▶ [Your assignment]
Each line that includes the word "dimensions" should be copied from the records.

▶ [Input]
[Start of Attachment]

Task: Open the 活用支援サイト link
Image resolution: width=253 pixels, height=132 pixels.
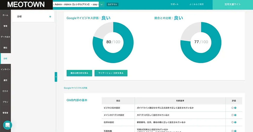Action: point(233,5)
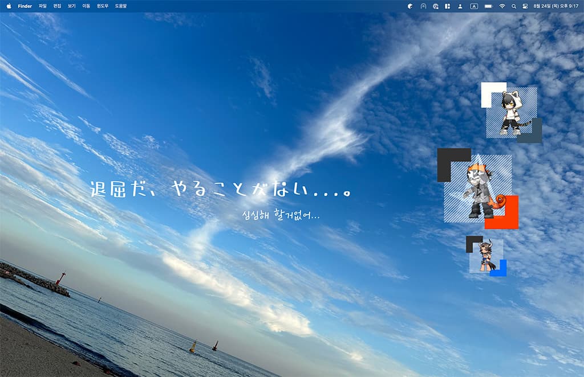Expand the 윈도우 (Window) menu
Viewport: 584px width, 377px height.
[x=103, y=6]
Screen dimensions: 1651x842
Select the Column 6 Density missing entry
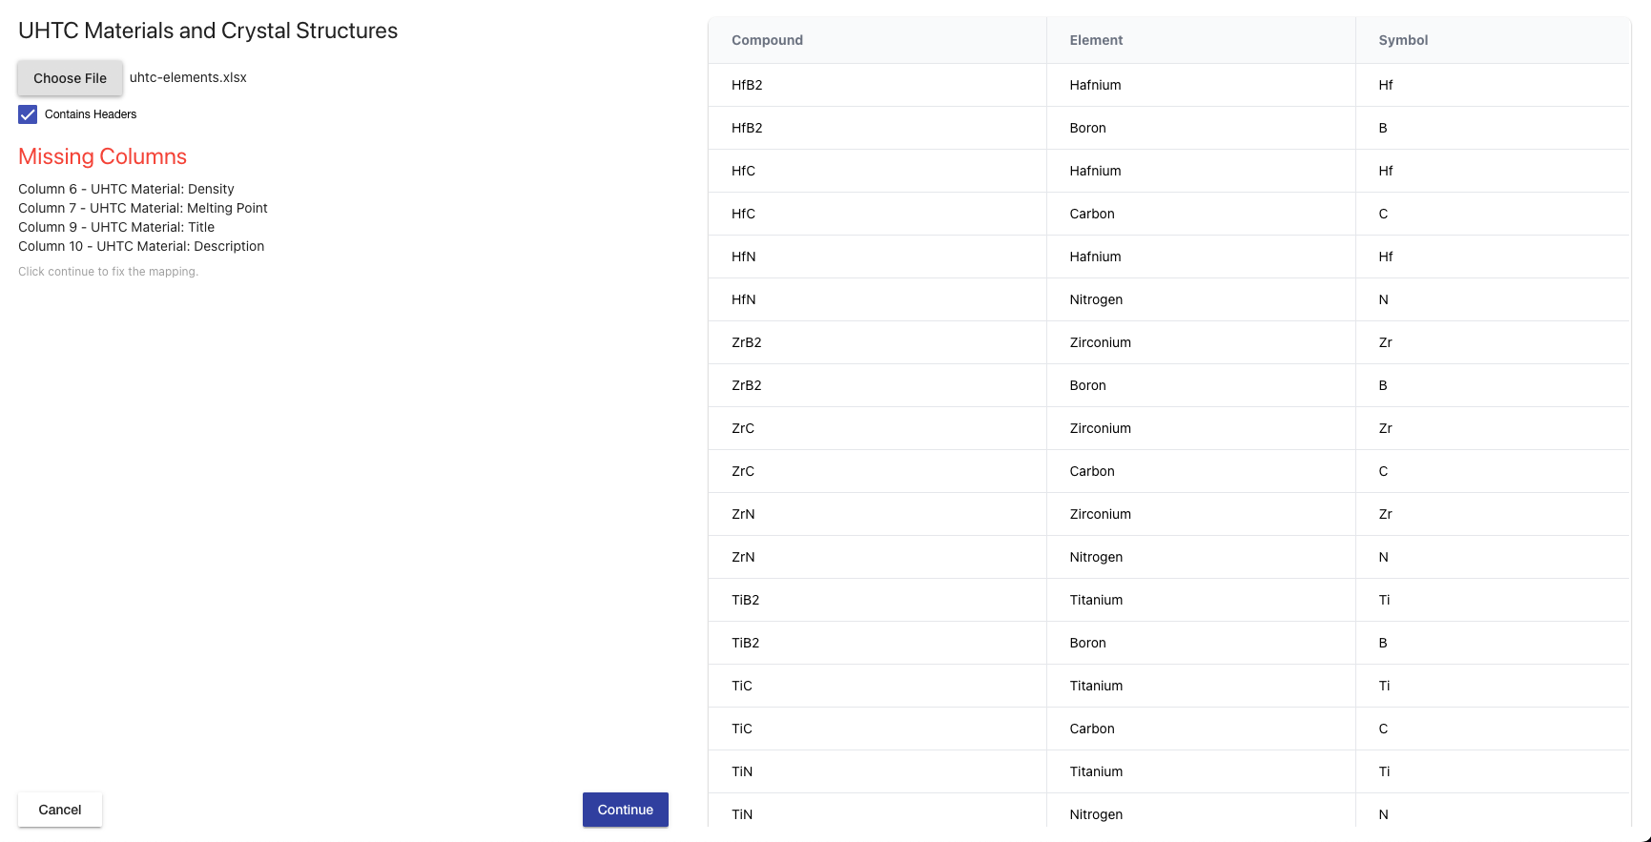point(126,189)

[End of Attachment]
[Start of Attachment]

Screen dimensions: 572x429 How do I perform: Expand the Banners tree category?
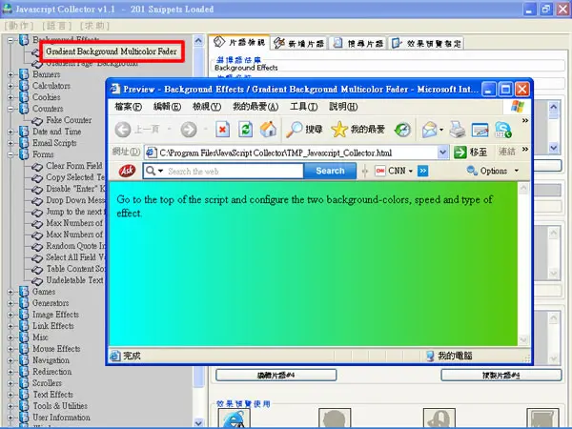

[End of Attachment]
[Start of Attachment]

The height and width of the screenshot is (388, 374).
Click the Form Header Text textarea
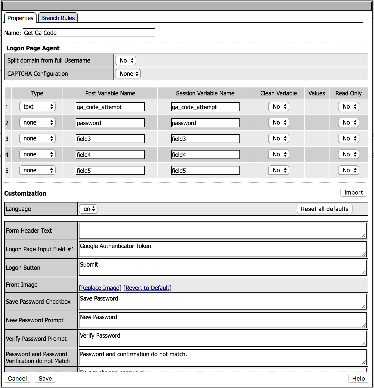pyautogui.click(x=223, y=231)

[End of Attachment]

▶ [Response area]
Screen dimensions: 1651x842
Screen dimensions: 572x429 How do I perform: Expand the Banners tree category?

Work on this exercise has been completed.